Wood, who says the SNP's oil reserve claims are around 45% to 60% too high, said while he is not political, he felt he has to speak out, as the Yes campaign and Salmond had consistently misquoted figures from his independent review that was released earlier this year.
"I was drawn into this [discussion] because they were misquoting figures from my own review," said Wood in the Daily Mail.
"I am thoroughly Scottish, but also thoroughly British. This referendum vote is forever, there is no going back. This vote is not for this generation – I'm 72 for goodness sake.
"It is for my children, for my grandchildren. I want them to live in a Scotland where youngsters have a chance of a good job and of being prosperous. The best chance they have of that is as part of a strong United Kingdom and get the best of both worlds."

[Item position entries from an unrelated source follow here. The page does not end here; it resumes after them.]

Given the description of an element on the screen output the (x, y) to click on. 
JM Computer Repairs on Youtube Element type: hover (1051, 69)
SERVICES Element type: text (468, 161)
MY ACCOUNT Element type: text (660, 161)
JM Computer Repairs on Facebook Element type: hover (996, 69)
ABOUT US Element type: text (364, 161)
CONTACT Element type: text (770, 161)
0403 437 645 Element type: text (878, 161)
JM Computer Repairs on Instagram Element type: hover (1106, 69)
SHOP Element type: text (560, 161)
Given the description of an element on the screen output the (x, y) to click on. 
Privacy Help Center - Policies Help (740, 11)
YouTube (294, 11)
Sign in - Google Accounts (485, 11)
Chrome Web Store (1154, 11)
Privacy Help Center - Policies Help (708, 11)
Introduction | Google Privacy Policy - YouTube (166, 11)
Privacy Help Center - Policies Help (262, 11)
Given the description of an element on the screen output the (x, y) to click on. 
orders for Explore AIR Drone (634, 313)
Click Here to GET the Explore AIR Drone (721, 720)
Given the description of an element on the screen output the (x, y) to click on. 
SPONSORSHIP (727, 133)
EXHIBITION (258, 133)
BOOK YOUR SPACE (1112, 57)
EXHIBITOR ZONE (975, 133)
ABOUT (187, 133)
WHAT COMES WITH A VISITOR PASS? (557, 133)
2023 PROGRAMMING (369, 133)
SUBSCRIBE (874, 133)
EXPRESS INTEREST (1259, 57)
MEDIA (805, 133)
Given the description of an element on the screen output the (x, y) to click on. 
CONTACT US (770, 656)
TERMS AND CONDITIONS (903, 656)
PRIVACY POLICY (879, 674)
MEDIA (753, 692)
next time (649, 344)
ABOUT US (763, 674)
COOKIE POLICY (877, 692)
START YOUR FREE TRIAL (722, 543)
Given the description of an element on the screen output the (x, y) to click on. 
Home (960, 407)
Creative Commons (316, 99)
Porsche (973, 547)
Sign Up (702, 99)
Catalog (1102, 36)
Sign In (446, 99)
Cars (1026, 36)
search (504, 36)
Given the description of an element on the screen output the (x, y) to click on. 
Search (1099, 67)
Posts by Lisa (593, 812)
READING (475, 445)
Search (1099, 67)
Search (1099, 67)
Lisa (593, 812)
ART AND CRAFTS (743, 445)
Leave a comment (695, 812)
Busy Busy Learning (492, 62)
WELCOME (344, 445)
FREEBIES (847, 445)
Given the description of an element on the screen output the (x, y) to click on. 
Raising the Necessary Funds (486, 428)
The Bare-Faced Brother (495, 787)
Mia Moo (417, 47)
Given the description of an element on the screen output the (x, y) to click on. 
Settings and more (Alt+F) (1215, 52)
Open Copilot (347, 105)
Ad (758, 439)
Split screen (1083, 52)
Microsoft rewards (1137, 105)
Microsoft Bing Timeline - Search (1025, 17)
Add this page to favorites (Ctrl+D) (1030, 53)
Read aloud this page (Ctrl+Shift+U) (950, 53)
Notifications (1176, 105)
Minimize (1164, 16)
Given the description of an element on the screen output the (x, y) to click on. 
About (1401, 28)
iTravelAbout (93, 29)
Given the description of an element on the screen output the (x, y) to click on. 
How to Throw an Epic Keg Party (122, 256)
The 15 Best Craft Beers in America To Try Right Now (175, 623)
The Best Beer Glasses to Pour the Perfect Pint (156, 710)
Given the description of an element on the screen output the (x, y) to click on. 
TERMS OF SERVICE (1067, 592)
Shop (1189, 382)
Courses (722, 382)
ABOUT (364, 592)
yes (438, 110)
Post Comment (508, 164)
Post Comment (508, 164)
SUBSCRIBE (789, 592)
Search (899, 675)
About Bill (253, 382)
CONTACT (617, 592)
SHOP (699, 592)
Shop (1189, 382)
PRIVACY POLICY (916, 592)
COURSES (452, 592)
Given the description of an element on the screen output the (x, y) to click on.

Scottish people will vote in an independence referendum on 18 September, 2014, and will be asked the straight "yes/no" question: "Should Scotland be an independent country?"
The Scottish government claims there are 24 billion barrels of oil left in the North Sea while Wood stipulates that there are in fact only 15 billion to 16.5 billion barrels of recoverable oil left.
In keeping with the pro-independence campaign's oil production claims, N-56, which was founded by a member of the advisory board for Yes Scotland Dan Macdonald, North Sea revenues are pegged to be as high as £365bn (€456bn, $605bn) by 2041, if a series of recommendations were implemented.
However, the UK Office for Budget Responsibility (OBR) forecast is at £61.6bn between 2013/14 and 2040/41.
"Young voters must be aware that by the time they're in their 40s Scotland will have little offshore oil and gas production and this will severely hit our economy, jobs and public services," said Wood.
"The N-56 report is an insult to the Scottish people. That gets my back up, it's just pie in the sky. How can people make a critical decision on the basis of this kind of nonsense?' he says. 'It is a blatant attempt to manipulate voting sentiment."
Wood added that Salmond's claims that oil revenue would cover free prescriptions, university tuition and other issues, is wrong and that Scots should be wary of his claims.
"If you produce 200,000 barrels a day for the next 15 years, you will not have enough income. So how does the Scottish government then propose to fill this gap?" he added.